Nel 2007 vedono così la luce un 45giri con tre canzoni, stampato in vinile colorato, ed un EP (Elephant Elephant) stampato in 1111 copie per l’etichetta indipendente di Webley (11 records). Nel booklet del disco Amanda and Jason raccontano la storia di come hanno conosciuto le gemelle Neville e di come hanno registrato il disco. In allegato anche un adesivo che raffigura una coppia di elefanti siamesi, simpaticamente battezzati Bimba & Kimba.
Il disco andò letteralmente a ruba e le due Evelyn, che ormai avevano iniziato a distinguersi come Eve e Lyn, iniziarono a esibirsi in club sempre più esclusivi, interessando critica e opinione pubblica.

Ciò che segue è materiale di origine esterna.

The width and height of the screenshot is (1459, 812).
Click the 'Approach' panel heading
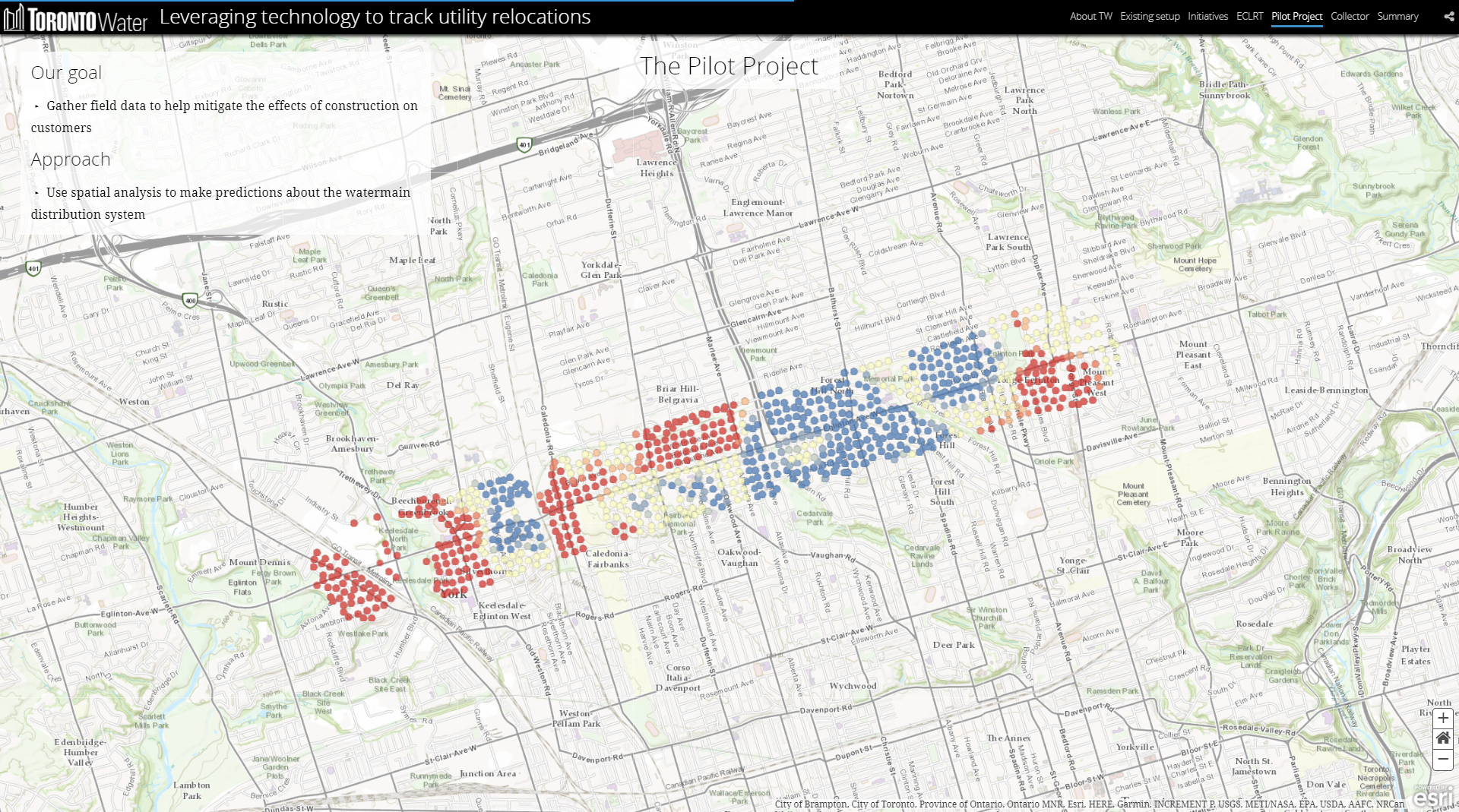pos(71,160)
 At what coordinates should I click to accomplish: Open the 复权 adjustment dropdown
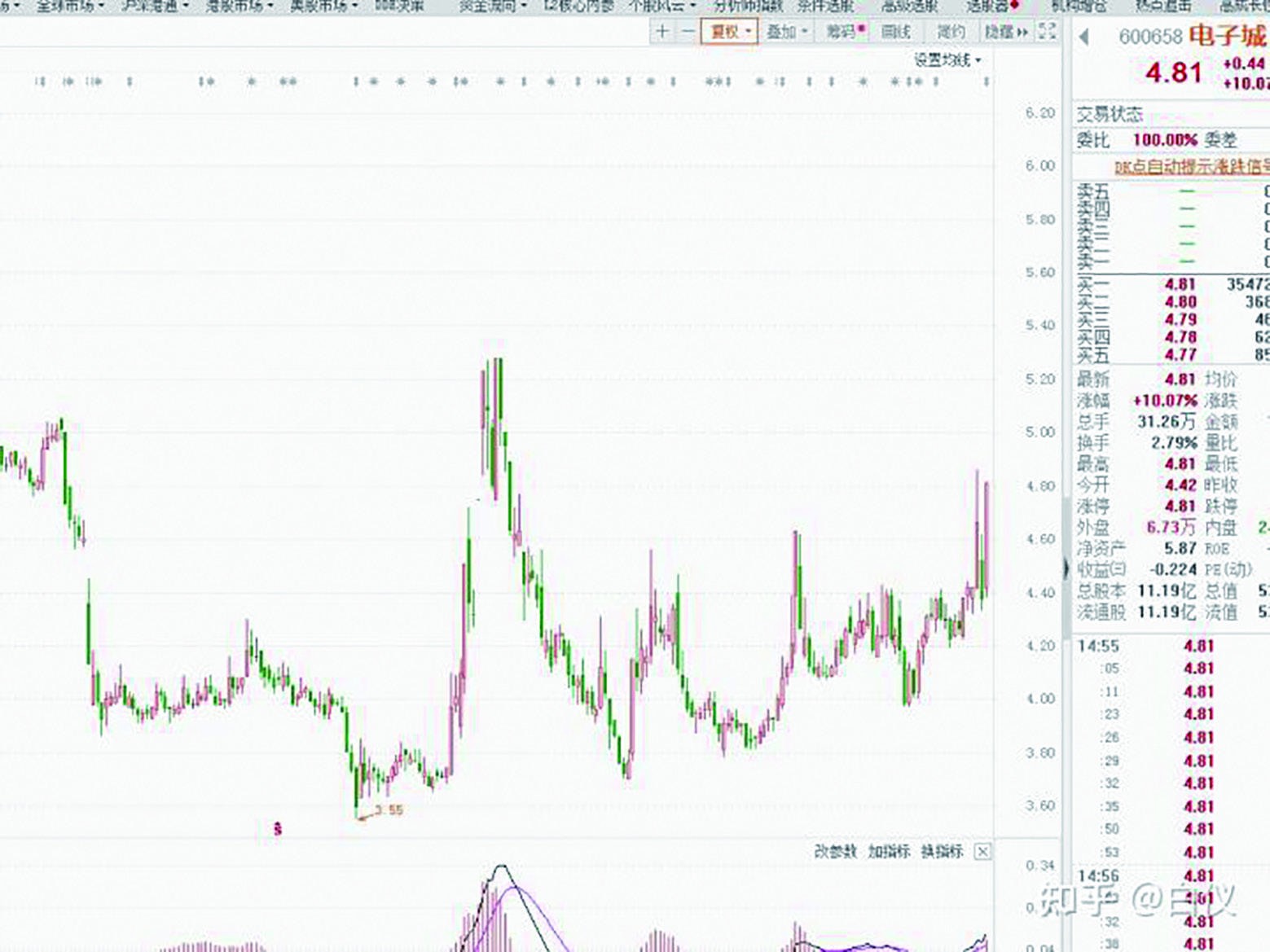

Cynthia Von Buhler sta ultimando le tavole di una toccante graphic novel con la loro storia (uscirà alla fine dell’anno per la Dark Horse Press) mentre la 8 Feet Records s’è assicurata la distribuzione del primo full length album, uscito alla fine di marzo, che ha permesso a Eve e Lyn di andare in tour per tutti gli Stati Uniti e in Europa.
Siete scioccati? Toccati? Perplessi?
Tranquilli, non c’è nulla di vero. La storia delle gemelle siamesi è frutto della fantasia di Amanda Palmer che ha deciso di mettere insieme la sua passione per le atmosfere dickensiane inventandosi questo teatrino surrealista a metà strada tra Terry Gilliam, Tim Burton e Tod Browing.
Ed è lei stessa, assieme al complice Jason, buskers di lungo corso piuttosto incline a teatralità di questo genere, a portare sul palco le Neville. Sul palco i due interpretano Eve & Lyn, costretti in un costume che permette loro di usare una mano a testa. Lo show, un grottesco insieme di punk, circo, horror e cabaret, mette in scena uno spettacolo di canzoni sorretto da due sorelle siamesi in grado di suonare tutto, dall’ukulele alla chitarra, dal piano alla batteria.
Fatto questo preambolo, suppongo non sia difficile lasciarvi immaginare il contenuto del disco.
Si tratta di una raccolta di pezzi di rockabaret estremo intrisi del noto cattivo gusto di marca Dresden Dolls, ma con anche qualche nota non del tutto immonda, soprattutto nelle parti più romanzate (Evelyn Evelyn, Sandy Fishnets…). Più fastidiosa – o comunque meno riuscita – la componente bobfosseiana di certi intermezzi (Elephant Elephant, A Campaign Of Shock And Awe…) e decisamente insostenibili i recitativi di The Tragic Events Part 1, 2 e 3.
La componente Freak non è che l’inevitabile tassello per completare un puzzle che, purtroppo, sembra avere davvero poche componenti ironiche. O meglio, forse ne ha ma rimangono sempre insistentemente nell’ombra. Come se la sceneggiatura tra farsa e operetta non riuscisse a liberarsi di una pesantezza da teatro d’avanguardia che non si addice alla burla.
A lasciarci qualche barlume di speranza per una chiave di lettura meno rigorosa, c’è la presenza di “Weird Al” Yankovic al quale tutto si può dire tranne che prenda il suo lavoro troppo seriamente.
Oltre a lui, nel disco appare un numero cospicuo di ospiti vocali, tutti concentrati in una sola traccia (My Space), tra i quali spicca Frances Bean “la figlia di Kurt” Cobain che esordisce in questo modo nel mondo della musica. Complimenti!
In chiusura, sebbene io sia giunto alla conclusione che le cover di Love Will Tear Us Apart andrebbero proibite dalle Convenzioni di Ginevra, ne appare una per ukulele che non è male.
In generale, comunque, un album di rara inutilità.